Purposely, I interviewed relatively few clients in this research. We have, on the whole, a great deal more information about poor people in such settings than we do about more privileged staff and volunteers, and I believe that we need to know more about the latter in order to understand how our society has made the transition from entitlements to charity that is explored in this book. Those clients whom I did interview, however, and others with whom I had brief conversations or shared meals, were singularly gracious and forthcoming.
Interviews would be of limited use were it not for careful transcription of tapes, and I had the assistance of several extraordinarily talented people in this task. Laura Konigsburg brought to the work of transcription not only her patience and skill, but also a lively interest in the subject, informed by her own research on services for homeless people in London and by years of volunteer work with a shelter and food pantry. She not only transcribed; she identified themes, provided annotations, and shared ideas. This project would not have been the same without her. Lynn du Hoffman also brought both great skill and real interest to bear and enriched the final product with her insights.

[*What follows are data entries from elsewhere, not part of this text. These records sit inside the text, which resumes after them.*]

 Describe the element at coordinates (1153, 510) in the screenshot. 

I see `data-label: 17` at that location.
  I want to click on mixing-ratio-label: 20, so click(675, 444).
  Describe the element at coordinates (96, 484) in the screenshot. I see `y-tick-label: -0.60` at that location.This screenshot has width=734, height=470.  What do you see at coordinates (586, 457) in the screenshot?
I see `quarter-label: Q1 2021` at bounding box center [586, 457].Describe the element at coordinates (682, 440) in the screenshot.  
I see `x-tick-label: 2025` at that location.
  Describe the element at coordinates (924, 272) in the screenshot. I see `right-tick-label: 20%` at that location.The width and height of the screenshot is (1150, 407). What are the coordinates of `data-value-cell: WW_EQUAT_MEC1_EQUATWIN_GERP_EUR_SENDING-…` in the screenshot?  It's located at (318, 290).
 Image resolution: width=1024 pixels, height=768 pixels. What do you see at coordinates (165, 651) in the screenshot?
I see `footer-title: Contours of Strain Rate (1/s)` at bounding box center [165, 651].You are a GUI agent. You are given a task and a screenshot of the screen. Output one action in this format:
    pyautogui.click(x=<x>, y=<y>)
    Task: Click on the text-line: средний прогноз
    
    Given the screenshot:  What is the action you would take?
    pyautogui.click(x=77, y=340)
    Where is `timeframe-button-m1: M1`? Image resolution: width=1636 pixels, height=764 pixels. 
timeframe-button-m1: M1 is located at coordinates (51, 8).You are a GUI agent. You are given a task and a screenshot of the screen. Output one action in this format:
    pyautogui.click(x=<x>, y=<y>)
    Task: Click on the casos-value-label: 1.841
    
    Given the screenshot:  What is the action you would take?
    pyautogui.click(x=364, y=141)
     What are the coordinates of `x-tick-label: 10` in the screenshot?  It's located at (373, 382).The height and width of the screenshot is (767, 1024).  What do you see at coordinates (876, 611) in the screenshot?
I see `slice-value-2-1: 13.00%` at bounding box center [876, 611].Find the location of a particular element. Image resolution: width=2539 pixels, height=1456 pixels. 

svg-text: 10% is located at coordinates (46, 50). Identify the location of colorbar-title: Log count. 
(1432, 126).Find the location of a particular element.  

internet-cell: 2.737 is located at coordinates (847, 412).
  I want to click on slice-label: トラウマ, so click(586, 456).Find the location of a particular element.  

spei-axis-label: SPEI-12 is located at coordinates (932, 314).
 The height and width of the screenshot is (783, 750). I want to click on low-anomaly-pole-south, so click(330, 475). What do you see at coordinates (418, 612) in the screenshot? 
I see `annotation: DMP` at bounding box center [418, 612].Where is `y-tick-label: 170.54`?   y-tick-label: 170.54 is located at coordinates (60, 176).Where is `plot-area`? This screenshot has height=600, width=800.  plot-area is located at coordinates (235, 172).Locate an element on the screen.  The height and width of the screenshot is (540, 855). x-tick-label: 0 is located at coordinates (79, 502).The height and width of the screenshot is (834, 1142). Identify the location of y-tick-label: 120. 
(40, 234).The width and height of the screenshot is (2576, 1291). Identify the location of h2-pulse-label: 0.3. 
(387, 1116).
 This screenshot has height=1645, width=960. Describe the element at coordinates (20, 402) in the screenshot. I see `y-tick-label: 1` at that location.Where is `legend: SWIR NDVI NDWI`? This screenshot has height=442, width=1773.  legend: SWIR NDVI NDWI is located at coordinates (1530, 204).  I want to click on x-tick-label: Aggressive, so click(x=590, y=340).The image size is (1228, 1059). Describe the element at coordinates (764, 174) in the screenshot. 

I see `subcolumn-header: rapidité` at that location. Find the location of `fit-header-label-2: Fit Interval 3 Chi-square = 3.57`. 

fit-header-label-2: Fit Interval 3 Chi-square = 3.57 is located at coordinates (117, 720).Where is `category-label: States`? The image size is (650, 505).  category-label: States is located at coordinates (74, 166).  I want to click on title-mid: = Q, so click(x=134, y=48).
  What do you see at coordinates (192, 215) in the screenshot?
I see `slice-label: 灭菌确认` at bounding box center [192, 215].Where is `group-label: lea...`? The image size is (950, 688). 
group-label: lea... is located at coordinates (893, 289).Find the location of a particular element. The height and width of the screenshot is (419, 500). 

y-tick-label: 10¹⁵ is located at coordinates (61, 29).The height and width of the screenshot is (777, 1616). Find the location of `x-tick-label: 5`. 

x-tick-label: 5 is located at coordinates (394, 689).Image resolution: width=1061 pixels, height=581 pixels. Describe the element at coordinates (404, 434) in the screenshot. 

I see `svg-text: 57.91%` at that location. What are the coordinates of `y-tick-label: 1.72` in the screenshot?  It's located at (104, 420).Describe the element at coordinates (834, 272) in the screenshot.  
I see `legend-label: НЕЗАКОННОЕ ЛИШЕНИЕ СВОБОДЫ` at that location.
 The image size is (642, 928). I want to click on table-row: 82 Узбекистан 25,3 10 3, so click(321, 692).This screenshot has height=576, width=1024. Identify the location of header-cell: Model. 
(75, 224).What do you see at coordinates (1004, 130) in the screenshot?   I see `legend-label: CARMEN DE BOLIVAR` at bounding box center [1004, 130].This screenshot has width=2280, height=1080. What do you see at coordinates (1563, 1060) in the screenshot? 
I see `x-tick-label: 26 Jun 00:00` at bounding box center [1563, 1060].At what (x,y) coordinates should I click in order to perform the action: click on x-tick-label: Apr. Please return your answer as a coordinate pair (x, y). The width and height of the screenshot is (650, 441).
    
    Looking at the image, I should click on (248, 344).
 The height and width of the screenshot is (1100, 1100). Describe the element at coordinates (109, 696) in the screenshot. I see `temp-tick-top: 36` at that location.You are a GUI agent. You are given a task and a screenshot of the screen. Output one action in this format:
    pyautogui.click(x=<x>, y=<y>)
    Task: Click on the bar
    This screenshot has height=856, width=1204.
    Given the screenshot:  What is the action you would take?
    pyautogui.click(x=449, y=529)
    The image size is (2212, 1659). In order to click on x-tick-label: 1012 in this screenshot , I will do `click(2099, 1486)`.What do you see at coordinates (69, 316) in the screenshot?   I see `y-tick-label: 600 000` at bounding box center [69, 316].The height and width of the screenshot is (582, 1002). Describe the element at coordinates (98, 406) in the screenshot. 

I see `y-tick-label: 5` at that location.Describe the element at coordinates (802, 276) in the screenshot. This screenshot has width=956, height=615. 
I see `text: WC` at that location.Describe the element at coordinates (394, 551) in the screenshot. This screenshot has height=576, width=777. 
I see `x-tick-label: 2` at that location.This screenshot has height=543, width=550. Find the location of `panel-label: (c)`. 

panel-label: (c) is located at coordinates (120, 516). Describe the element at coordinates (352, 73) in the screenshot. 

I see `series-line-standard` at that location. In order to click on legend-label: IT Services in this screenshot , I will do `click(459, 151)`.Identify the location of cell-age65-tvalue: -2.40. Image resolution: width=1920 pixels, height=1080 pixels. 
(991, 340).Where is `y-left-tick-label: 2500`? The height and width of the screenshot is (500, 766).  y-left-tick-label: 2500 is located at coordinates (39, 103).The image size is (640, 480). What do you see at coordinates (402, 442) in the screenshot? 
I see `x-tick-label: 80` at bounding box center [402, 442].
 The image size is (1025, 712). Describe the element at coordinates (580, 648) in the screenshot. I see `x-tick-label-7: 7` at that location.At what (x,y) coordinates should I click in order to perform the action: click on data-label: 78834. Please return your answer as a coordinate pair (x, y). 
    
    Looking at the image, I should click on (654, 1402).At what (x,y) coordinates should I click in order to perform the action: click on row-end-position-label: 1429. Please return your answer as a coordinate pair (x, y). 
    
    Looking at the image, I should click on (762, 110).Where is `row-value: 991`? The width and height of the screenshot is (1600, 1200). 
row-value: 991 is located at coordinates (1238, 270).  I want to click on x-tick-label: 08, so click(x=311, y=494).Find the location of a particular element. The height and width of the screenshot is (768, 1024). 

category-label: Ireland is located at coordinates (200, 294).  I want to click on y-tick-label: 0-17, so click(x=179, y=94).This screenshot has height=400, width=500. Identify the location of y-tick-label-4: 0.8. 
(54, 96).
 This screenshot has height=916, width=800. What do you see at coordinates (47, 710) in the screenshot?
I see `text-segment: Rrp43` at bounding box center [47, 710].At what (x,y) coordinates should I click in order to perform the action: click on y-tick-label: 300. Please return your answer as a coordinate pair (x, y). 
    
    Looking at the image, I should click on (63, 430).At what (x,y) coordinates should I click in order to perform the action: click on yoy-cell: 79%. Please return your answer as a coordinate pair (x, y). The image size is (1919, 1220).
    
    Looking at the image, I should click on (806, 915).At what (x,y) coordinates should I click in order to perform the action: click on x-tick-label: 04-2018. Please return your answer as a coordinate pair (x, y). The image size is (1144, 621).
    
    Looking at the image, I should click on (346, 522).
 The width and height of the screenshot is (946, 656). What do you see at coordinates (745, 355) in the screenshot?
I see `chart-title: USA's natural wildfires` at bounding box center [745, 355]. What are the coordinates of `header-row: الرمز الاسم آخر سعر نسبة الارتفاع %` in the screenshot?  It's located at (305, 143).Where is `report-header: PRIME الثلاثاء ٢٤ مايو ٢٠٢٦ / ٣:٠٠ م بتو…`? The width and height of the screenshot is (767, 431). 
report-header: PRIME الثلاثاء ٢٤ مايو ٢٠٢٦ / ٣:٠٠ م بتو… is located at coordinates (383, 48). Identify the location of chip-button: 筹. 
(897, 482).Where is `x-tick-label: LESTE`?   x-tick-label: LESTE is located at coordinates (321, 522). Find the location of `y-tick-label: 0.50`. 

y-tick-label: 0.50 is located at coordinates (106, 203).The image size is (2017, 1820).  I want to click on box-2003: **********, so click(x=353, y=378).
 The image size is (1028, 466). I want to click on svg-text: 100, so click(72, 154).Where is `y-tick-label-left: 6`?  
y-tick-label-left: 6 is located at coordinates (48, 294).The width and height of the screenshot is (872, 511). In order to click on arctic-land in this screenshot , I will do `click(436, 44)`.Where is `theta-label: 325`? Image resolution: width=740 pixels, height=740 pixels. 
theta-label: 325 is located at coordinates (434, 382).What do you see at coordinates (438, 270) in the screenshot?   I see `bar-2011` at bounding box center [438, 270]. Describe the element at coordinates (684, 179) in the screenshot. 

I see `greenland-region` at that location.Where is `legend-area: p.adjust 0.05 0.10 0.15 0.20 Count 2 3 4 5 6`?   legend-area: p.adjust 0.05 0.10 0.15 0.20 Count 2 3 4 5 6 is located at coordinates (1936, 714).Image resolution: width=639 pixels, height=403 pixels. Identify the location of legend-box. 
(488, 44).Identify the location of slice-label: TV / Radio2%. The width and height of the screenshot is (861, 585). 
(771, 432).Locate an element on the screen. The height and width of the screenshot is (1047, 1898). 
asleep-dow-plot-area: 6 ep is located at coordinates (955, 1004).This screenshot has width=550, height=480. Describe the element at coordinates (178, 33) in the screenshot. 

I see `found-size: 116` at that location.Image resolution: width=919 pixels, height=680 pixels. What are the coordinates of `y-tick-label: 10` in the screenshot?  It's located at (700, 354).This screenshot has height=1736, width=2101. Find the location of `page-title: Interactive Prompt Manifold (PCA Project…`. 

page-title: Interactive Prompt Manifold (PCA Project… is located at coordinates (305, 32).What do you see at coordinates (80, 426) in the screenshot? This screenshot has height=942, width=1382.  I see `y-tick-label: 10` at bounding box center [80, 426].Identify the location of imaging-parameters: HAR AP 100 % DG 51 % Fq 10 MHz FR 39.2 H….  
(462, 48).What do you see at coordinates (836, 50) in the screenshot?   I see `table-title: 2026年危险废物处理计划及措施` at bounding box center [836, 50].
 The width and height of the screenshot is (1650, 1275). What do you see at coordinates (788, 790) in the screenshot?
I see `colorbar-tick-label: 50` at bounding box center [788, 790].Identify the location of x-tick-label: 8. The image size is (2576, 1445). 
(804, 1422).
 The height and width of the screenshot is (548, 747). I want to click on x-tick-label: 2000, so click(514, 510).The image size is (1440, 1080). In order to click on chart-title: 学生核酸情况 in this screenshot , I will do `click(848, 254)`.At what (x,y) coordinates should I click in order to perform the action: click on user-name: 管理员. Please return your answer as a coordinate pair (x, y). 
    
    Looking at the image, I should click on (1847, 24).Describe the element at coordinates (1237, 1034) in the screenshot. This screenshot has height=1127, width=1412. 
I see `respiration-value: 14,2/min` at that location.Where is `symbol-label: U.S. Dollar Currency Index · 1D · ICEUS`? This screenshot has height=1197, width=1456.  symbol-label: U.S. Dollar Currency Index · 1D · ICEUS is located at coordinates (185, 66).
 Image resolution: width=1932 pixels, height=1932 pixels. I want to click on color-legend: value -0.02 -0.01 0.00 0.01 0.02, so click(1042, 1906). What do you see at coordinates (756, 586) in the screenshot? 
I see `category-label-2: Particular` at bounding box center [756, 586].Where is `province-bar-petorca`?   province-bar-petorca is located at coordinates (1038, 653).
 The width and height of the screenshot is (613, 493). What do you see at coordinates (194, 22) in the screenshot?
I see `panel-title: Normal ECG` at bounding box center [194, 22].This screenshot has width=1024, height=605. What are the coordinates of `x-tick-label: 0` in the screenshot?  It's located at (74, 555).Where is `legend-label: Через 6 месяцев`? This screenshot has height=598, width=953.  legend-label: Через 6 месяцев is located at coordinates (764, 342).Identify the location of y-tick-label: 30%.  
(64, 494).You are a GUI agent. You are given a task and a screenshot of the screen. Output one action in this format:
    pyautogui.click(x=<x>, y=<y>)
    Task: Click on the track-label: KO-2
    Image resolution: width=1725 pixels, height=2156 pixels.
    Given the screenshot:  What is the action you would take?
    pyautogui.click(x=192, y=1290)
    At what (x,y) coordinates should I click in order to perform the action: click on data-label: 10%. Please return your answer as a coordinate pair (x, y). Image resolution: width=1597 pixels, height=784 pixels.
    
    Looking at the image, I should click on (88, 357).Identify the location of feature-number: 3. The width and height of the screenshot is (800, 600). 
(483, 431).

I could not have afforded the transcription, nor the trips to observe and interview in locations outside the New York area, had it not been for the generous support of the Aspen Institute Nonprofit Sector Research Fund and the Professional Staff Congress-City University of New York Faculty Research Award program. I am grateful to these funders, to the anonymous reviewers whose efforts make such funding possible, and to the staff of the CUNY Research Administration, especially Bob Buckley, for help in securing and administering these grants.